GAZETA DO POVO - PR - 23/05
Não é razoável pensar que por terem suas ações limitadas a regiões carentes do país, não haja necessidade de que os médicos estrangeiros comprovem sua capacidade técnica de exercer a Medicina
Não é de hoje que o Brasil sofre com o caos no sistema público de saúde. Filas em postos, estrutura precária e a falta de médicos fazem parte do cotidiano da maior parte da população há décadas. Mas em vez de buscar políticas públicas capazes de contornar a situação, o governo insiste em ações imediatistas e questionáveis.

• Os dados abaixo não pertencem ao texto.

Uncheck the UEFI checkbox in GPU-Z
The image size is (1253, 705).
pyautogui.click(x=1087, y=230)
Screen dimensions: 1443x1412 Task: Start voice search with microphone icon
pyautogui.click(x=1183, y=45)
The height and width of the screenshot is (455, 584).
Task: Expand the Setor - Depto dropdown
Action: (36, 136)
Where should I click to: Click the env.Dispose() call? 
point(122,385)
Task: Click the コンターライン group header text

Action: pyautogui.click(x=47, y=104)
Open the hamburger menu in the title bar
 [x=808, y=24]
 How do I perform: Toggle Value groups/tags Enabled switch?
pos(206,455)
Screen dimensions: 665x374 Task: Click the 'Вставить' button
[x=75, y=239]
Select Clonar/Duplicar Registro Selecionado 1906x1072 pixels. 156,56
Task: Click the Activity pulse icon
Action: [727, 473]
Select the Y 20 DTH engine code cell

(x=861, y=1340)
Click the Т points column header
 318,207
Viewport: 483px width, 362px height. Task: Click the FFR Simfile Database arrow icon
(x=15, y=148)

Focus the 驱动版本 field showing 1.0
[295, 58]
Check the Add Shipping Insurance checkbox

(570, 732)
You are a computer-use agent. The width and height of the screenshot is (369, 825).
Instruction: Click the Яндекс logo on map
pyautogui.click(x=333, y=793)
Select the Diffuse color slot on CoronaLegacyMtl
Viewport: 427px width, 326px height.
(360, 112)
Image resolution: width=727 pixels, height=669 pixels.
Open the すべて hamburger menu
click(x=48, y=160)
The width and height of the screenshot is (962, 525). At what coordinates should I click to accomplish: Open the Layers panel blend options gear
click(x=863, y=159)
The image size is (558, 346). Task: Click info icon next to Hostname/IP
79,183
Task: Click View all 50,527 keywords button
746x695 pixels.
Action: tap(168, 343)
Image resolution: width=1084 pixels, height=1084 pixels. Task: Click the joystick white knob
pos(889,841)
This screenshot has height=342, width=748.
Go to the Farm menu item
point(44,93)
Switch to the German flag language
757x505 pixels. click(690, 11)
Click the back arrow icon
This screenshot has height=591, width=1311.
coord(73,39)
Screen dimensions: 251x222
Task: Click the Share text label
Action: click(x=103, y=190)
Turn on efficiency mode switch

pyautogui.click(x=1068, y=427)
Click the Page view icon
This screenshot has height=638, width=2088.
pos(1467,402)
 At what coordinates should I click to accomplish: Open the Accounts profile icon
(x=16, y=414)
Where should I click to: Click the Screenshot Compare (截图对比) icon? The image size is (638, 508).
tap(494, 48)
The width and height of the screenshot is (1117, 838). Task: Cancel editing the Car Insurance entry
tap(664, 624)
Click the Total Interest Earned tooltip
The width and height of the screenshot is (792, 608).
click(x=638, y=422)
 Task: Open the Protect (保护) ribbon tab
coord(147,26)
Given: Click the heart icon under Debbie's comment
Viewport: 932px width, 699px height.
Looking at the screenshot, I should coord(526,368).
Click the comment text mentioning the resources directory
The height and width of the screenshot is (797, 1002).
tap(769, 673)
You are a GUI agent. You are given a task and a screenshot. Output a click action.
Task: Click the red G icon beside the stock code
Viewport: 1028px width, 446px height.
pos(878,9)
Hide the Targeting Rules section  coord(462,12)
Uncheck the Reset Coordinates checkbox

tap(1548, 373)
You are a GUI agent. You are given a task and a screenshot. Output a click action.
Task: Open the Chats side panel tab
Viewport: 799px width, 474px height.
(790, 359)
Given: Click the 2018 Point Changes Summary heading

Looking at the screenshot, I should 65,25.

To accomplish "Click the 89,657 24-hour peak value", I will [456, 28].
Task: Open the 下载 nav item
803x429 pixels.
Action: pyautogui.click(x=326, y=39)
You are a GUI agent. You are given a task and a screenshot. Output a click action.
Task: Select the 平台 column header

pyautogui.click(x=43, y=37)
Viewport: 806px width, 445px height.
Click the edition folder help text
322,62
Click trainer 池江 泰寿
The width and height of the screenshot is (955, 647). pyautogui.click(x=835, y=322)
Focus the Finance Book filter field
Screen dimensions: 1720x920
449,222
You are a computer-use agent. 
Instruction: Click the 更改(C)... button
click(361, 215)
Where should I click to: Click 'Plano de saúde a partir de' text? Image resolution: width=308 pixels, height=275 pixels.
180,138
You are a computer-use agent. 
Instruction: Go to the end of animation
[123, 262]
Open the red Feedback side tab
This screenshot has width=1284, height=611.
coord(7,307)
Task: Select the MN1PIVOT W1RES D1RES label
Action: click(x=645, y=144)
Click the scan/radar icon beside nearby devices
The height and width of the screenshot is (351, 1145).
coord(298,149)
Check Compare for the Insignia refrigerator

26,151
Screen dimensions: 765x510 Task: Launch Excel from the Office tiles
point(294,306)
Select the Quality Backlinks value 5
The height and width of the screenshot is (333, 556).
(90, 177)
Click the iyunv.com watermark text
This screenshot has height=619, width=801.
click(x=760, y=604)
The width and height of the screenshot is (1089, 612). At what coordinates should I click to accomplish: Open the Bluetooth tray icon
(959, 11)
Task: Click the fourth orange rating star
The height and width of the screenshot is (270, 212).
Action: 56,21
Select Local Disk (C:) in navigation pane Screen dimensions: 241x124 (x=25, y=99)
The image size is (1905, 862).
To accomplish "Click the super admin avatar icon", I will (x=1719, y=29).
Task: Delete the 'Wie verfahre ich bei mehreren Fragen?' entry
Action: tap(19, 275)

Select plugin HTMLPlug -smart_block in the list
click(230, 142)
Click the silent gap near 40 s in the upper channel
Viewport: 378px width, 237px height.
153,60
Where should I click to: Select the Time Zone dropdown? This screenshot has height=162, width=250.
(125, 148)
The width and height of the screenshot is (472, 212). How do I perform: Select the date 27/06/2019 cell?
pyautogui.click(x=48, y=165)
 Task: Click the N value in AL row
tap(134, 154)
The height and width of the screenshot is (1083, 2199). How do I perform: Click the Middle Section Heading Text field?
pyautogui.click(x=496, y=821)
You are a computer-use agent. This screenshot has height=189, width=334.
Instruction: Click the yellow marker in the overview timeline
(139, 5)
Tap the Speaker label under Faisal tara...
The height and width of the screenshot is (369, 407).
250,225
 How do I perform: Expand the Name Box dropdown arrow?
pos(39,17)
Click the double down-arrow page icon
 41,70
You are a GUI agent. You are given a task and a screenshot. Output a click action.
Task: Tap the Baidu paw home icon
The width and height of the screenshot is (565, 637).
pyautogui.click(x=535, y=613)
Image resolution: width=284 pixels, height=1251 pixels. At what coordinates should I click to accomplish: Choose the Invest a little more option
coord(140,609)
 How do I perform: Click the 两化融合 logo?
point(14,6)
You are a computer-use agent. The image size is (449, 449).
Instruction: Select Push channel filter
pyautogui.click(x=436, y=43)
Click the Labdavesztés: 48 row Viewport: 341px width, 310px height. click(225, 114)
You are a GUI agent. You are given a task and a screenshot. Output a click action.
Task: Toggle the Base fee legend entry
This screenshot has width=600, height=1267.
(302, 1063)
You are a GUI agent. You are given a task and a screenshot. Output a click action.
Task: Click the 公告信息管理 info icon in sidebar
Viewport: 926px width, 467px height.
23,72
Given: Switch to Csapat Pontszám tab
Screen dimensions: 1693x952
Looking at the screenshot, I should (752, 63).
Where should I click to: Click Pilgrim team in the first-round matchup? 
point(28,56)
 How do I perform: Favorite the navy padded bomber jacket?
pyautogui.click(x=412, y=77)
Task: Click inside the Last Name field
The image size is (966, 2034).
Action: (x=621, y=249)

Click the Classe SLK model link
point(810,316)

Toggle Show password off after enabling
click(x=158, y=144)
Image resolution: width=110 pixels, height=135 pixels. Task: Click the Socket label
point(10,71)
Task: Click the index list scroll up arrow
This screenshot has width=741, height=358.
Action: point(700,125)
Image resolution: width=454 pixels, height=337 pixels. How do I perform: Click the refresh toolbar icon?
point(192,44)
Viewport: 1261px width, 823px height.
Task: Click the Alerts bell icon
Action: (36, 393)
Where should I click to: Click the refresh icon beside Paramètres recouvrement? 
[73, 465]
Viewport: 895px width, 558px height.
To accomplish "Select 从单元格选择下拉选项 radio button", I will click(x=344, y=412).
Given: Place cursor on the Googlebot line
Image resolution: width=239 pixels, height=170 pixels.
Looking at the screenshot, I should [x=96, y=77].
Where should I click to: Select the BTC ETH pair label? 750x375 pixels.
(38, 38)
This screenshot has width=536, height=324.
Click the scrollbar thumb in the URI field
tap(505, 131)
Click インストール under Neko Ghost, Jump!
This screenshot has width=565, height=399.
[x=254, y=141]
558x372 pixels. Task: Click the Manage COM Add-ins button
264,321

A panaceia da vez é a contratação de médicos estrangeiros. Inicialmente, foi anunciado pelo ministro das Relações Exteriores, Antonio Patriota, um possível acordo de cooperação entre o Brasil e Cuba para a contratação de médicos cubanos, 6 mil ao todo, para atuar em regiões carentes. Após a enxurrada de protestos de entidades de classe – o Conselho Federal de Medicina (CFM) chegou a chamar a medida de uma agressão à nação –, o governo voltou atrás, e agora defende a entrada de médicos formados em outros países, principalmente em Portugal e Espanha.
A proposta em estudo pelo governo federal prevê que os médicos recrutados no exterior passem por um teste de proficiência em português, mas dispensa a realização de prova técnica de conhecimentos. Segundo o próprio ministro da Saúde, Alexandre Padilha, isso não significaria a validação automática do diploma, uma vez que os profissionais receberiam apenas um registro provisório, permitindo o exercício profissional somente nas periferias ou locais afastados de interesse do governo federal e por um período determinado. Também só seriam admitidos médicos formados em faculdades reconhecidas em seus países de origem. As regras para a concessão do registro e atuação dos médicos seriam fixadas por meio de uma medida provisória.
Embora os detalhes do projeto do governo federal ainda não sejam conhecidos, sabe-se que a mera contratação de médicos não resolve a situação da saúde brasileira. Contratar médicos – sejam brasileiros ou estrangeiros – e não oferecer as condições mínimas de infraestrutura para que os profissionais possam exercer dignamente sua profissão é uma medida praticamente nula, cujo único resultado prático será o de disponibilizar alguém para ouvir os pacientes – sem que possa fazer algo para realmente curá-los.
Grave também é a distribuição de registros provisórios aos médicos estrangeiros sem que estes tenham de passar pelo Exame Nacional de Revalidação de Diplomas Médicos, o Revalida, exigido de todos os médicos formados no exterior – incluindo brasileiros – que queiram exercer a Medicina no país. Na edição 2012 do Revalida, dos 884 candidatos inscritos no teste, apenas 77 foram aprovados, evidenciando a precariedade de ensino de muitas faculdades estrangeiras. Não é razoável pensar que por terem suas ações limitadas a regiões carentes do país, não haja necessidade de que os médicos estrangeiros comprovem sua capacidade técnica de exercer a Medicina. Mesmo que o Revalida não esteja inume a críticas – alguns defendem que o exame seria rigoroso demais – a avaliação é uma maneira de equalizar a qualidade dos médicos que trabalham no país, independente de suas origens.
Curioso notar que até os brasileiros que estudam no exterior precisam passar pelo teste caso queiram exercer a profissão no Brasil. Matéria de ontem da Gazeta do Povo mostrou a preocupação dos 594 brasileiros que estudam na Escola Latinoamericana de Medicina (Elam), em Cuba, e que depois de formados terão de passar pelo Revalida se quiserem trabalhar no Brasil. É irônico pensar que – pelo menos se depender do governo federal – casos eles fossem cubanos e não brasileiros, poderiam ser simplesmente dispensados do teste e trabalhar tranquilamente em nosso país.